[Pixel coordinate grounding data]
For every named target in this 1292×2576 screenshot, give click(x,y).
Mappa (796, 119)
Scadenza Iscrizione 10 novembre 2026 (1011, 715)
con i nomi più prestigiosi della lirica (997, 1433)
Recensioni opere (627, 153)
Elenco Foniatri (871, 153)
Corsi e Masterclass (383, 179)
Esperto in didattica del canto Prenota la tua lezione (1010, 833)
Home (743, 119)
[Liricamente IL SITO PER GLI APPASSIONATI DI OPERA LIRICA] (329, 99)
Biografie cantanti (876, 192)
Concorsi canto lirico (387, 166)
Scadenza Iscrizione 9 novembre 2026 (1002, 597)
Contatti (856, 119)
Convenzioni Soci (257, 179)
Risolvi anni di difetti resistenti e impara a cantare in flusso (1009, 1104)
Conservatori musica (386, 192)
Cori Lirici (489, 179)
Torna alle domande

### WORK INSTRUCTIONS
Copy every line that appears above, with each word kept as it is.

### EXERCISE OUTPUT
For every named target in this 1292×2576 screenshot, give click(x,y).
Mappa (796, 119)
Scadenza Iscrizione 10 novembre 2026 (1011, 715)
con i nomi più prestigiosi della lirica (997, 1433)
Recensioni opere (627, 153)
Elenco Foniatri (871, 153)
Corsi e Masterclass (383, 179)
Esperto in didattica del canto Prenota la tua lezione (1010, 833)
Home (743, 119)
[Liricamente IL SITO PER GLI APPASSIONATI DI OPERA LIRICA] (329, 99)
Biografie cantanti (876, 192)
Concorsi canto lirico (387, 166)
Scadenza Iscrizione 9 novembre 2026 (1002, 597)
Contatti (856, 119)
Convenzioni Soci (257, 179)
Risolvi anni di difetti resistenti e impara a cantare in flusso (1009, 1104)
Conservatori musica (386, 192)
Cori Lirici (489, 179)
Torna alle domande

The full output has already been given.